The US Securities and Exchange Commission has filed a total of 13 charges against Binance in US federal court. The core of the SEC’s complaint against Binance and CEO Changpeng Zhao is that the company knowingly skirted US regulations and deceived US investors and regulators about how it was operating its exchange.

The SEC says that Zhao and Binance, which was founded in Shanghai but has since moved out of China after the country banned cryptocurrency trades, falsely claimed the exchange banned US customers when in fact the company was secretly allowing traders access to the exchange. Binance said it created Binance.US, a separate, independent trading platform specifically for US investors, Zhao and Binance was controlling the entity behind the scenes.

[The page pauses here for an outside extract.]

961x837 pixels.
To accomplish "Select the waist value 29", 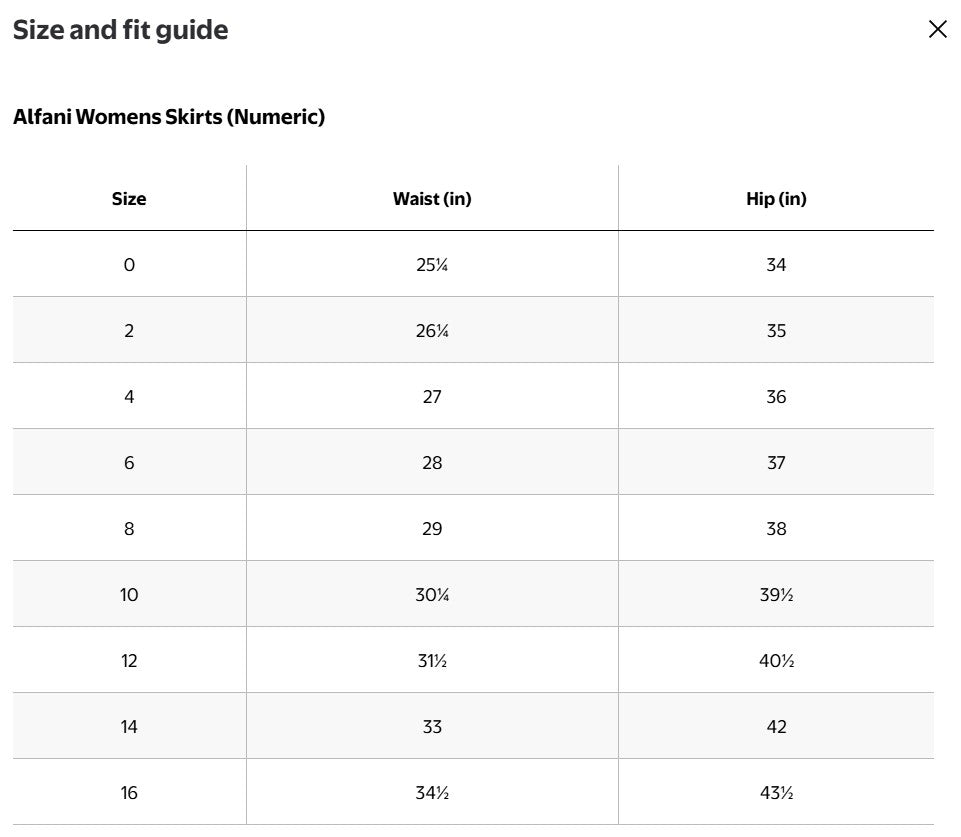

The complaint says that Zhao and Binance exercised unlawful control over customer funds, including diverting them to outside entities that were also owned by Zhao, including one called Sigma Chain. Binance “misled” investors about trading control the company said it offered on the Binance.US platform and instead diverted funds to Sigma Chan. With the diverted funds, Zhao and Binance “engaged in manipulative trading” that led to an artificial increase in the platform’s trading value. It also diverted money to another Zhao-owned trading firm, Merit Peak Limited.

Other charges encompass broader accusations against Binance for operating in the US as an unregistered national securities exchanges.

The US Securities and Exchange Commission has filed a lawsuit against Binance, the world’s largest cryptocurrency exchange, and its CEO, Changpeng Zhao, accusing the company and Zhao of operating an illegal cryptocurrency exchange using billions of dollars in Binance customer funds.

This is the biggest crackdown of the cryptocurrency exchange and will likely cause a rumble in the cryptocurrency world, which was shaken by the collapse of FTX in the fall, what was the second-largest exchange to Binance.

“Through 13 charges, we allege that Zhao and Binance entities engaged in an extensive web of deception, conflicts of interest, lack of disclosure and calculated evasion of law,” SEC head Gary Gensler said in a statement.

In its own statement on its website, Binance denounced the lawsuit saying that the company has been been “actively cooperating” with the investigation and “worked hard to answer their questions and address their concerns”.

“Most recently, we have engaged in extensive good-faith discussions to reach a negotiated settlement to resolve their investigation,” the statement said. “Despite our efforts, with its complaint today the SEC abandoned that process and instead chose to act unilaterally and litigate.”

The company said it plans to “defend our platform vigorously”.